* **Goal of the exercise**
Give the records again in full, exactly as they appear, but without the pictures.

* **Stored data entries**
---*---

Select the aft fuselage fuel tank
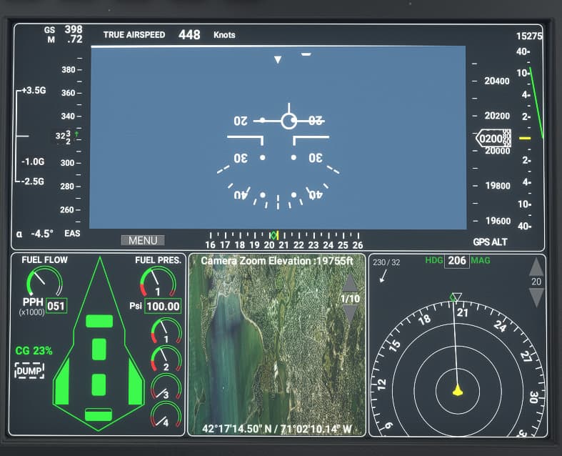Screen dimensions: 562x456 (99, 415)
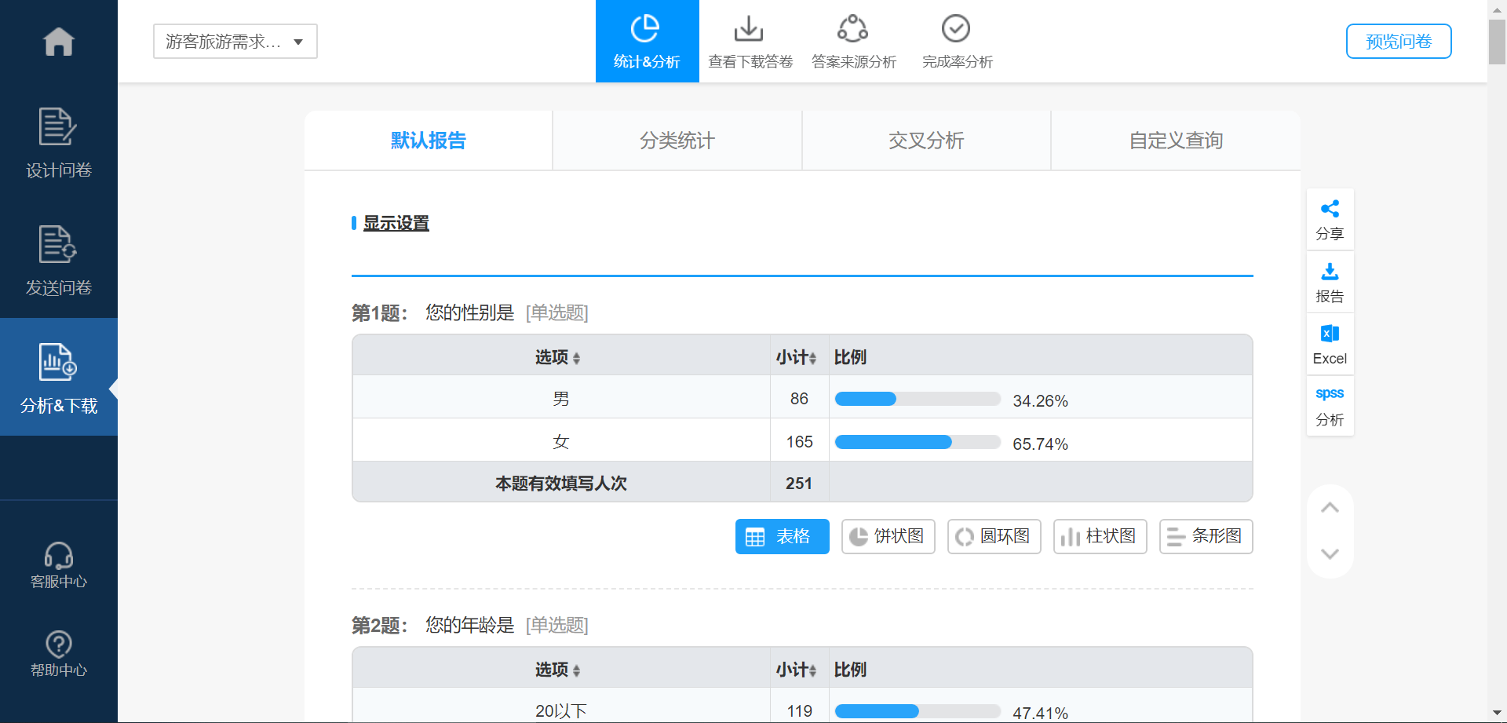Open the 显示设置 link
Viewport: 1507px width, 723px height.
[x=396, y=223]
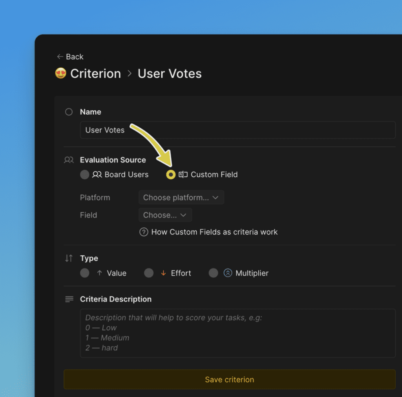Click the Board Users people icon
Image resolution: width=402 pixels, height=397 pixels.
point(97,175)
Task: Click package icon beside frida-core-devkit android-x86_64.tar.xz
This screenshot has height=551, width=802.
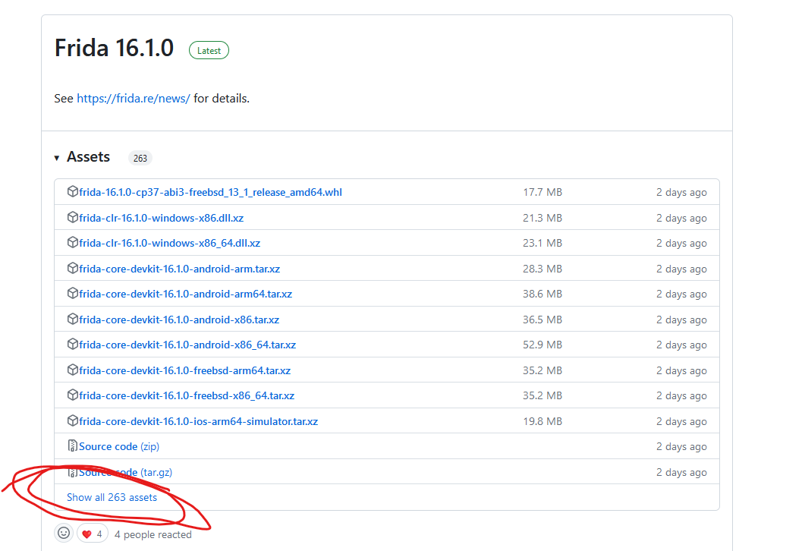Action: tap(73, 345)
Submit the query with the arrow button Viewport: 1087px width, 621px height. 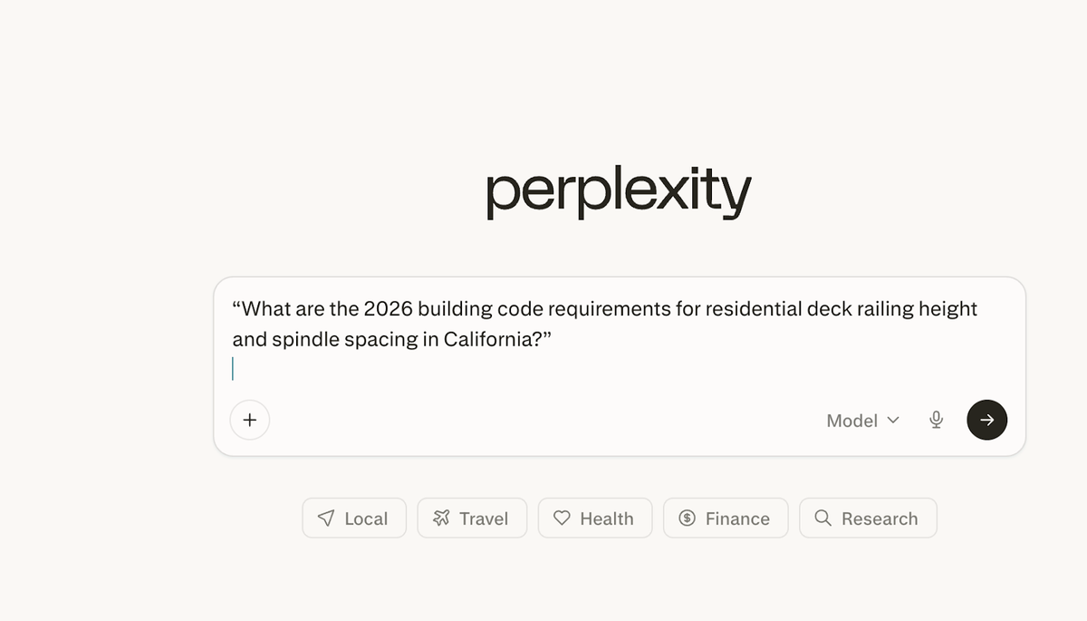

---*---

* **Task result**
Select the aft fuselage fuel tank
Screen dimensions: 562x456 (99, 415)
Open the 显示设置 link
Viewport: 1507px width, 723px height.
[x=396, y=223]
Click the Board Users people icon
Image resolution: width=402 pixels, height=397 pixels.
point(97,175)
Task: Click package icon beside frida-core-devkit android-x86_64.tar.xz
This screenshot has height=551, width=802.
Action: tap(73, 345)
Submit the query with the arrow button Viewport: 1087px width, 621px height. 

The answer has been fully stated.